Melepas Studi Tafsir dari Bayang-Bayang Studi Qur’an (Part 1): Perspektif IQSA
Oleh: Mu’ammar Zayn Qadafy
Bulan November Tahun 2021 lalu, saya berkesempatan mengikuti Konferensi tahunan IQSA di San Antonio. Presentasi saya adalah seputar kesadaran sejarah Ibn Atiyyah al-Andalusi (w. 1146) dalam proses menafsirkan al-Qur’an. Idealnya, kajian semacam ini masuk di panel ‘Tafsir‘. Sayangnya, panel ini tidak termasuk dalam tujuh panel yang diagendakan, meliputi: kajian sastra dan kebahasaan al-Qur’an, kajian surat tertentu, metodologi Studi Qur’an, manuskrip dan kritik tekstual, al-Qur’an dan tradisi biblikal, al-Qur’an dan Late Antiquity, serta al-Qur’an dalam ruang sosial.
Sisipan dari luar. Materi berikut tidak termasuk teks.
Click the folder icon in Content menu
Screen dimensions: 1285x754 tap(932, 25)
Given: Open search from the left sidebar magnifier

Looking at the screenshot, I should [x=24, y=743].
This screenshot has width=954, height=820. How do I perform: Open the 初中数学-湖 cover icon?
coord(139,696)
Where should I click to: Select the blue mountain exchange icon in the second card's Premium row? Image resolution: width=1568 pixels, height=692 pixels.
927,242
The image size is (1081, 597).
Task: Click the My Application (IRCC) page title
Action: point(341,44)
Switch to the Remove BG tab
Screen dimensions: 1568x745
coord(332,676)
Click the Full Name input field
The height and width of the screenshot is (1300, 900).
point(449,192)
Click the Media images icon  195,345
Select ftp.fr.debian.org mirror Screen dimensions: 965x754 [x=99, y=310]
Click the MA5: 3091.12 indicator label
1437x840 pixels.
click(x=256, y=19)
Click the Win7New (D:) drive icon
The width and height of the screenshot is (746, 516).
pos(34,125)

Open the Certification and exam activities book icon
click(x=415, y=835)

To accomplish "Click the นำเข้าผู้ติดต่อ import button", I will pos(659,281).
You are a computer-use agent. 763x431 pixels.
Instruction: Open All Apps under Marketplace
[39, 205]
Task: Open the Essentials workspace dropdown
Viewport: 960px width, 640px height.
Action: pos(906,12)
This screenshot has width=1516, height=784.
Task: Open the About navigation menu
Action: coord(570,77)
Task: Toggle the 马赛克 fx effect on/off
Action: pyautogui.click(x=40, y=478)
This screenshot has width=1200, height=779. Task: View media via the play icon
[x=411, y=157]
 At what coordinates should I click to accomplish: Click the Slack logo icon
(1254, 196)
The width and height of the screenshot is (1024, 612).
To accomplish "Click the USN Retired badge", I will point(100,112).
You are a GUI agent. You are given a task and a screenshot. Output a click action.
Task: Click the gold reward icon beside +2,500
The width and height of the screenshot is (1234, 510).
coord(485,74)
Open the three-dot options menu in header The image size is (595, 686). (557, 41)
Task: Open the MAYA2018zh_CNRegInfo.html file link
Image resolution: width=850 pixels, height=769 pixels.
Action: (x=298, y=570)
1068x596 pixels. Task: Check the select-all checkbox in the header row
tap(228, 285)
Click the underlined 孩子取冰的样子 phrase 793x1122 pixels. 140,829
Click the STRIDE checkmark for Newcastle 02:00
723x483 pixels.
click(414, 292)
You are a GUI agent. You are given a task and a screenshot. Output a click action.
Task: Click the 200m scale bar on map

Singkat cerita, presentasi saya di panel metodologi Studi Qur’an menjadi yang paling berbeda (untuk tidak menyebut ‘nyeleneh‘) bahasannya.
Cara berpikir IQSA yang cenderung ignorant tentang studi tafsir bisa dilacak dari diskusi tokoh-tokohnya pada tahun 2015 silam mengenai -salah satunya- posisi kitab-kitab tafsir dalam memahami al-Qur‘an. Diskusi ini melibatkan Kecia Ali (Boston), Herbert Berg (North Carolina), Joseph Lumbard (sekarang HbKu Qatar), Nicolai Sinai (Oxford), Devin Stewart (Emory), Shawkat Toorawa (dulu Cornell) dan Farid Essack (Johannesburg). Bertindak sebagai notulen sekaligus analisator bincang-bincang ini adalah Karen Bauer (Oxford).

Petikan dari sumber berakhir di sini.